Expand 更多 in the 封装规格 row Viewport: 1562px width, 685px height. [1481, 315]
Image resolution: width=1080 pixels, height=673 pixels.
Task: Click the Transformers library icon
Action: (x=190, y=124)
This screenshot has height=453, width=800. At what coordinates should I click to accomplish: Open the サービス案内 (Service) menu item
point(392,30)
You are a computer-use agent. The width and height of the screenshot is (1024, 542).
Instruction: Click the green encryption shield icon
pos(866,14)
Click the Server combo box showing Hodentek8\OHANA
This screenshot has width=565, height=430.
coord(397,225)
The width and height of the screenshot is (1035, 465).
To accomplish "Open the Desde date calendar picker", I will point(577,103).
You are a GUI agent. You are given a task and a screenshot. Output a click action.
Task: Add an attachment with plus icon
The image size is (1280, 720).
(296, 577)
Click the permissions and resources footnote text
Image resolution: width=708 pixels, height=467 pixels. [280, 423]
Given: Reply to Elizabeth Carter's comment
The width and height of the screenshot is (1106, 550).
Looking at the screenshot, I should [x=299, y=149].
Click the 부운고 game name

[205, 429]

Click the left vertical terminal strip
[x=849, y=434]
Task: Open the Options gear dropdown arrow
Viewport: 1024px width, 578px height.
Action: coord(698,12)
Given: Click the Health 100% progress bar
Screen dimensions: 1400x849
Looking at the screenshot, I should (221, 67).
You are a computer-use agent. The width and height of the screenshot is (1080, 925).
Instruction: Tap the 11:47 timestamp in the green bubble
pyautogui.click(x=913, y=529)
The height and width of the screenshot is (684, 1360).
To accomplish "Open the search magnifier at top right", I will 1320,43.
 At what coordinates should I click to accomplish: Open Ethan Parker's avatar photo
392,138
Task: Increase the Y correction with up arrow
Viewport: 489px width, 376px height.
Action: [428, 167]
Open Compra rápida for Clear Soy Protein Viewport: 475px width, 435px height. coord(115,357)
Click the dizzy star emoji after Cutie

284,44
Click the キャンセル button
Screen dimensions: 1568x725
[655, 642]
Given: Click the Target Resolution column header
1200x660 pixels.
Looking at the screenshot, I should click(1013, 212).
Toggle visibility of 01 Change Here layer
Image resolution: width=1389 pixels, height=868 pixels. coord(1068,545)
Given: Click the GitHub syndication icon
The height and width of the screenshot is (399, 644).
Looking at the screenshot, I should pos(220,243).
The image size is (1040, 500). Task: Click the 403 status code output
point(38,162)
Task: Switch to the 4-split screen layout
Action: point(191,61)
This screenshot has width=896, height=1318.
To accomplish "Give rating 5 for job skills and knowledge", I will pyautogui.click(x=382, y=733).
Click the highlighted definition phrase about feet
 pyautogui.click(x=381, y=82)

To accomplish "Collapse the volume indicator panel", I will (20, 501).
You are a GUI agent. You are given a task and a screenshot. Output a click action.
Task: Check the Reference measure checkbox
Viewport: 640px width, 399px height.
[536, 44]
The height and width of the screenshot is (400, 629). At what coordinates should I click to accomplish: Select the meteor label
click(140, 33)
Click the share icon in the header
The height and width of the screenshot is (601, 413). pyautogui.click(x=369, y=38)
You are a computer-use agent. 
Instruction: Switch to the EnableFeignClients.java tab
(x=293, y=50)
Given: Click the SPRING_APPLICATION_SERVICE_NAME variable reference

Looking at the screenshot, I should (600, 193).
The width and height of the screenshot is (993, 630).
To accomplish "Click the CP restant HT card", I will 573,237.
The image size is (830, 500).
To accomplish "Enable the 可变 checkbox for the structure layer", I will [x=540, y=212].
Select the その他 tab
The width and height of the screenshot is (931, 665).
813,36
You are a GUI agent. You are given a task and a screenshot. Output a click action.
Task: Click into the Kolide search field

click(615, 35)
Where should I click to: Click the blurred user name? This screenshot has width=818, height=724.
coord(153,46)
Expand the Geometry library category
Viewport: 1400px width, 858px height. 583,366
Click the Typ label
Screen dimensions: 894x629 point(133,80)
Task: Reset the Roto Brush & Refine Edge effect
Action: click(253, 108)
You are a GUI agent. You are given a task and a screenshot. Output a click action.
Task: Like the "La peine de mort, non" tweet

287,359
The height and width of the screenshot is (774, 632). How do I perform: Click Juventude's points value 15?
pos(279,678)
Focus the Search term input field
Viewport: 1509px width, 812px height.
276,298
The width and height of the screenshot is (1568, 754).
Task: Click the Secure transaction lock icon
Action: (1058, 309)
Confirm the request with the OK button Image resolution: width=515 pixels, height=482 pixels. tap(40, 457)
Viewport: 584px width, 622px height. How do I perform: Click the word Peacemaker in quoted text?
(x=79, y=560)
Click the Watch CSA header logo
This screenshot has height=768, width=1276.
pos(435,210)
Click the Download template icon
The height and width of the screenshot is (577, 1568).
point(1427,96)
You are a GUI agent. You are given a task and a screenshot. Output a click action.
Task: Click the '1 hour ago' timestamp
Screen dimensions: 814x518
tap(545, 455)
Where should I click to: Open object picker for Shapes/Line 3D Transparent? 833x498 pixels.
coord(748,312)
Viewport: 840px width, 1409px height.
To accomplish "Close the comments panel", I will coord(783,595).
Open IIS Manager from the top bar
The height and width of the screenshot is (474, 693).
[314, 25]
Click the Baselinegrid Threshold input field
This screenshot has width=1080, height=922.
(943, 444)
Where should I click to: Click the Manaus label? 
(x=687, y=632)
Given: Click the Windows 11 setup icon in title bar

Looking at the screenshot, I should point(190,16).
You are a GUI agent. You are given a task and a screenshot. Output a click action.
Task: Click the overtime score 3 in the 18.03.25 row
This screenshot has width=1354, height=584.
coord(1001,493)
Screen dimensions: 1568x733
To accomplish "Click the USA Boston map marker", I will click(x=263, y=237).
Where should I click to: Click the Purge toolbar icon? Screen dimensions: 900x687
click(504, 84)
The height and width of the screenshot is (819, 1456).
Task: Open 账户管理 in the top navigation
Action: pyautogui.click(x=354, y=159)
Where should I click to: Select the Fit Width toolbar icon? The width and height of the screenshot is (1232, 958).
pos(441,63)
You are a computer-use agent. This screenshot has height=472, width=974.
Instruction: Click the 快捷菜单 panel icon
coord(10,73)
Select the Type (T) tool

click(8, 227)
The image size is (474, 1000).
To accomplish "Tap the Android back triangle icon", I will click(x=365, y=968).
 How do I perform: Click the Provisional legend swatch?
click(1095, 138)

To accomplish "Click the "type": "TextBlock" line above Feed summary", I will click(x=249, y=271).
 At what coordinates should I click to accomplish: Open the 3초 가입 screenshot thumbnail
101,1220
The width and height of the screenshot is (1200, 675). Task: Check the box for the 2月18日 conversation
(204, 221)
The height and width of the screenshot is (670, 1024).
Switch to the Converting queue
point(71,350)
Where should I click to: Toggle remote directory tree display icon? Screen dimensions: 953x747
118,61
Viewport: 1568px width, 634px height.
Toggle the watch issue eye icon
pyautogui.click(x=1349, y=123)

——

## [Try it]
Every line above must be repeated exactly as it appears.

## [Task response]
Expand 更多 in the 封装规格 row Viewport: 1562px width, 685px height. [1481, 315]
Image resolution: width=1080 pixels, height=673 pixels.
Task: Click the Transformers library icon
Action: (x=190, y=124)
This screenshot has height=453, width=800. At what coordinates should I click to accomplish: Open the サービス案内 (Service) menu item
point(392,30)
You are a computer-use agent. The width and height of the screenshot is (1024, 542).
Instruction: Click the green encryption shield icon
pos(866,14)
Click the Server combo box showing Hodentek8\OHANA
This screenshot has width=565, height=430.
coord(397,225)
The width and height of the screenshot is (1035, 465).
To accomplish "Open the Desde date calendar picker", I will point(577,103).
You are a GUI agent. You are given a task and a screenshot. Output a click action.
Task: Add an attachment with plus icon
The image size is (1280, 720).
(296, 577)
Click the permissions and resources footnote text
Image resolution: width=708 pixels, height=467 pixels. [280, 423]
Given: Reply to Elizabeth Carter's comment
The width and height of the screenshot is (1106, 550).
Looking at the screenshot, I should [x=299, y=149].
Click the 부운고 game name

[205, 429]

Click the left vertical terminal strip
[x=849, y=434]
Task: Open the Options gear dropdown arrow
Viewport: 1024px width, 578px height.
Action: coord(698,12)
Given: Click the Health 100% progress bar
Screen dimensions: 1400x849
Looking at the screenshot, I should (221, 67).
You are a computer-use agent. The width and height of the screenshot is (1080, 925).
Instruction: Tap the 11:47 timestamp in the green bubble
pyautogui.click(x=913, y=529)
The height and width of the screenshot is (684, 1360).
To accomplish "Open the search magnifier at top right", I will 1320,43.
 At what coordinates should I click to accomplish: Open Ethan Parker's avatar photo
392,138
Task: Increase the Y correction with up arrow
Viewport: 489px width, 376px height.
Action: [428, 167]
Open Compra rápida for Clear Soy Protein Viewport: 475px width, 435px height. coord(115,357)
Click the dizzy star emoji after Cutie

284,44
Click the キャンセル button
Screen dimensions: 1568x725
[655, 642]
Given: Click the Target Resolution column header
1200x660 pixels.
Looking at the screenshot, I should click(1013, 212).
Toggle visibility of 01 Change Here layer
Image resolution: width=1389 pixels, height=868 pixels. coord(1068,545)
Given: Click the GitHub syndication icon
The height and width of the screenshot is (399, 644).
Looking at the screenshot, I should pos(220,243).
The image size is (1040, 500). Task: Click the 403 status code output
point(38,162)
Task: Switch to the 4-split screen layout
Action: point(191,61)
This screenshot has width=896, height=1318.
To accomplish "Give rating 5 for job skills and knowledge", I will pyautogui.click(x=382, y=733).
Click the highlighted definition phrase about feet
 pyautogui.click(x=381, y=82)

To accomplish "Collapse the volume indicator panel", I will (20, 501).
You are a GUI agent. You are given a task and a screenshot. Output a click action.
Task: Check the Reference measure checkbox
Viewport: 640px width, 399px height.
[536, 44]
The height and width of the screenshot is (400, 629). At what coordinates should I click to accomplish: Select the meteor label
click(140, 33)
Click the share icon in the header
The height and width of the screenshot is (601, 413). pyautogui.click(x=369, y=38)
You are a computer-use agent. 
Instruction: Switch to the EnableFeignClients.java tab
(x=293, y=50)
Given: Click the SPRING_APPLICATION_SERVICE_NAME variable reference

Looking at the screenshot, I should (600, 193).
The width and height of the screenshot is (993, 630).
To accomplish "Click the CP restant HT card", I will 573,237.
The image size is (830, 500).
To accomplish "Enable the 可变 checkbox for the structure layer", I will [x=540, y=212].
Select the その他 tab
The width and height of the screenshot is (931, 665).
813,36
You are a GUI agent. You are given a task and a screenshot. Output a click action.
Task: Click into the Kolide search field

click(615, 35)
Where should I click to: Click the blurred user name? This screenshot has width=818, height=724.
coord(153,46)
Expand the Geometry library category
Viewport: 1400px width, 858px height. 583,366
Click the Typ label
Screen dimensions: 894x629 point(133,80)
Task: Reset the Roto Brush & Refine Edge effect
Action: click(253, 108)
You are a GUI agent. You are given a task and a screenshot. Output a click action.
Task: Like the "La peine de mort, non" tweet

287,359
The height and width of the screenshot is (774, 632). How do I perform: Click Juventude's points value 15?
pos(279,678)
Focus the Search term input field
Viewport: 1509px width, 812px height.
276,298
The width and height of the screenshot is (1568, 754).
Task: Click the Secure transaction lock icon
Action: (1058, 309)
Confirm the request with the OK button Image resolution: width=515 pixels, height=482 pixels. tap(40, 457)
Viewport: 584px width, 622px height. How do I perform: Click the word Peacemaker in quoted text?
(x=79, y=560)
Click the Watch CSA header logo
This screenshot has height=768, width=1276.
pos(435,210)
Click the Download template icon
The height and width of the screenshot is (577, 1568).
point(1427,96)
You are a GUI agent. You are given a task and a screenshot. Output a click action.
Task: Click the '1 hour ago' timestamp
Screen dimensions: 814x518
tap(545, 455)
Where should I click to: Open object picker for Shapes/Line 3D Transparent? 833x498 pixels.
coord(748,312)
Viewport: 840px width, 1409px height.
To accomplish "Close the comments panel", I will coord(783,595).
Open IIS Manager from the top bar
The height and width of the screenshot is (474, 693).
[314, 25]
Click the Baselinegrid Threshold input field
This screenshot has width=1080, height=922.
(943, 444)
Where should I click to: Click the Manaus label? 
(x=687, y=632)
Given: Click the Windows 11 setup icon in title bar

Looking at the screenshot, I should point(190,16).
You are a GUI agent. You are given a task and a screenshot. Output a click action.
Task: Click the overtime score 3 in the 18.03.25 row
This screenshot has width=1354, height=584.
coord(1001,493)
Screen dimensions: 1568x733
To accomplish "Click the USA Boston map marker", I will click(x=263, y=237).
Where should I click to: Click the Purge toolbar icon? Screen dimensions: 900x687
click(504, 84)
The height and width of the screenshot is (819, 1456).
Task: Open 账户管理 in the top navigation
Action: pyautogui.click(x=354, y=159)
Where should I click to: Select the Fit Width toolbar icon? The width and height of the screenshot is (1232, 958).
pos(441,63)
You are a computer-use agent. This screenshot has height=472, width=974.
Instruction: Click the 快捷菜单 panel icon
coord(10,73)
Select the Type (T) tool

click(8, 227)
The image size is (474, 1000).
To accomplish "Tap the Android back triangle icon", I will click(x=365, y=968).
 How do I perform: Click the Provisional legend swatch?
click(1095, 138)

To accomplish "Click the "type": "TextBlock" line above Feed summary", I will click(x=249, y=271).
 At what coordinates should I click to accomplish: Open the 3초 가입 screenshot thumbnail
101,1220
The width and height of the screenshot is (1200, 675). Task: Check the box for the 2月18日 conversation
(204, 221)
The height and width of the screenshot is (670, 1024).
Switch to the Converting queue
point(71,350)
Where should I click to: Toggle remote directory tree display icon? Screen dimensions: 953x747
118,61
Viewport: 1568px width, 634px height.
Toggle the watch issue eye icon
pyautogui.click(x=1349, y=123)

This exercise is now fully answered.